● Task brief: The records must be returned word for word.

---

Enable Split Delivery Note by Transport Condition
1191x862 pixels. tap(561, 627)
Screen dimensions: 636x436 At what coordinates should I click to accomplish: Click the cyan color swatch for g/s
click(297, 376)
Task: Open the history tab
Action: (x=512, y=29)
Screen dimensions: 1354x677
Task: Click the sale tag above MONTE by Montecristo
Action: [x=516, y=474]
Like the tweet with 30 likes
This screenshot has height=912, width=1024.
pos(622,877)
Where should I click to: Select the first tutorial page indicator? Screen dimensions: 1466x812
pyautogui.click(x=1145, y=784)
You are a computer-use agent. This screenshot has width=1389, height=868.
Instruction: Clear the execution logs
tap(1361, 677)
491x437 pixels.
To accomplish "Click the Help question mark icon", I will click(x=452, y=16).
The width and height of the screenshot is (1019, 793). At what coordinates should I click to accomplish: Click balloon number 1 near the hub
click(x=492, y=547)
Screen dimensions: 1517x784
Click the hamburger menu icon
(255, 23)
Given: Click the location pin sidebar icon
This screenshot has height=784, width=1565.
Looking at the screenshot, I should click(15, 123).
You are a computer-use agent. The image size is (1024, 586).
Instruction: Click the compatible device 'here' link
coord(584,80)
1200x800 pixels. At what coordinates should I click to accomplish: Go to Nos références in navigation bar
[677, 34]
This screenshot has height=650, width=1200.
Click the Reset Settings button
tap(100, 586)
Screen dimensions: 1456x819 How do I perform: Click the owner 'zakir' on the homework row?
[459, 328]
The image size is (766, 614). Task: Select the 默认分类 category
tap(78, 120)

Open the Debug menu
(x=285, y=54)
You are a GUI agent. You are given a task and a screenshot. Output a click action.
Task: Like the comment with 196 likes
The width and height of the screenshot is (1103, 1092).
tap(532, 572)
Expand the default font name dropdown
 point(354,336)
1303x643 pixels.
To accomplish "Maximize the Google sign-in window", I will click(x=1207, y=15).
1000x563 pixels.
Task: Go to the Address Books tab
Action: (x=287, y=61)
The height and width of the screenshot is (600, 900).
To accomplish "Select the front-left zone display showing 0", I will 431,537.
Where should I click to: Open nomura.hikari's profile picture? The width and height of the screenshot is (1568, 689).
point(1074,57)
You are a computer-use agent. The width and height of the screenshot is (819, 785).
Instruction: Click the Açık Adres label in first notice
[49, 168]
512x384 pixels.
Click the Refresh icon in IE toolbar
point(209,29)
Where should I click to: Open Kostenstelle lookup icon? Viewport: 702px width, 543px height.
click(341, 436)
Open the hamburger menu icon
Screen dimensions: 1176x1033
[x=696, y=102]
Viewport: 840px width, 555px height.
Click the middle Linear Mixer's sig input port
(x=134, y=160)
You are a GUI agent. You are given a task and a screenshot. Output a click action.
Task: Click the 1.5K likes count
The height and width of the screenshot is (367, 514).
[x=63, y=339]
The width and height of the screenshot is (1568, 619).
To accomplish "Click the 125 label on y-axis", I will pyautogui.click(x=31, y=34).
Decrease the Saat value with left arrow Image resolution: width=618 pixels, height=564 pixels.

---

● Written response:
Enable Split Delivery Note by Transport Condition
1191x862 pixels. tap(561, 627)
Screen dimensions: 636x436 At what coordinates should I click to accomplish: Click the cyan color swatch for g/s
click(297, 376)
Task: Open the history tab
Action: (x=512, y=29)
Screen dimensions: 1354x677
Task: Click the sale tag above MONTE by Montecristo
Action: [x=516, y=474]
Like the tweet with 30 likes
This screenshot has height=912, width=1024.
pos(622,877)
Where should I click to: Select the first tutorial page indicator? Screen dimensions: 1466x812
pyautogui.click(x=1145, y=784)
You are a computer-use agent. This screenshot has width=1389, height=868.
Instruction: Clear the execution logs
tap(1361, 677)
491x437 pixels.
To accomplish "Click the Help question mark icon", I will click(x=452, y=16).
The width and height of the screenshot is (1019, 793). At what coordinates should I click to accomplish: Click balloon number 1 near the hub
click(x=492, y=547)
Screen dimensions: 1517x784
Click the hamburger menu icon
(255, 23)
Given: Click the location pin sidebar icon
This screenshot has height=784, width=1565.
Looking at the screenshot, I should click(15, 123).
You are a computer-use agent. The image size is (1024, 586).
Instruction: Click the compatible device 'here' link
coord(584,80)
1200x800 pixels. At what coordinates should I click to accomplish: Go to Nos références in navigation bar
[677, 34]
This screenshot has height=650, width=1200.
Click the Reset Settings button
tap(100, 586)
Screen dimensions: 1456x819 How do I perform: Click the owner 'zakir' on the homework row?
[459, 328]
The image size is (766, 614). Task: Select the 默认分类 category
tap(78, 120)

Open the Debug menu
(x=285, y=54)
You are a GUI agent. You are given a task and a screenshot. Output a click action.
Task: Like the comment with 196 likes
The width and height of the screenshot is (1103, 1092).
tap(532, 572)
Expand the default font name dropdown
 point(354,336)
1303x643 pixels.
To accomplish "Maximize the Google sign-in window", I will click(x=1207, y=15).
1000x563 pixels.
Task: Go to the Address Books tab
Action: (x=287, y=61)
The height and width of the screenshot is (600, 900).
To accomplish "Select the front-left zone display showing 0", I will 431,537.
Where should I click to: Open nomura.hikari's profile picture? The width and height of the screenshot is (1568, 689).
point(1074,57)
You are a computer-use agent. The width and height of the screenshot is (819, 785).
Instruction: Click the Açık Adres label in first notice
[49, 168]
512x384 pixels.
Click the Refresh icon in IE toolbar
point(209,29)
Where should I click to: Open Kostenstelle lookup icon? Viewport: 702px width, 543px height.
click(341, 436)
Open the hamburger menu icon
Screen dimensions: 1176x1033
[x=696, y=102]
Viewport: 840px width, 555px height.
Click the middle Linear Mixer's sig input port
(x=134, y=160)
You are a GUI agent. You are given a task and a screenshot. Output a click action.
Task: Click the 1.5K likes count
The height and width of the screenshot is (367, 514).
[x=63, y=339]
The width and height of the screenshot is (1568, 619).
To accomplish "Click the 125 label on y-axis", I will pyautogui.click(x=31, y=34).
Decrease the Saat value with left arrow Image resolution: width=618 pixels, height=564 pixels.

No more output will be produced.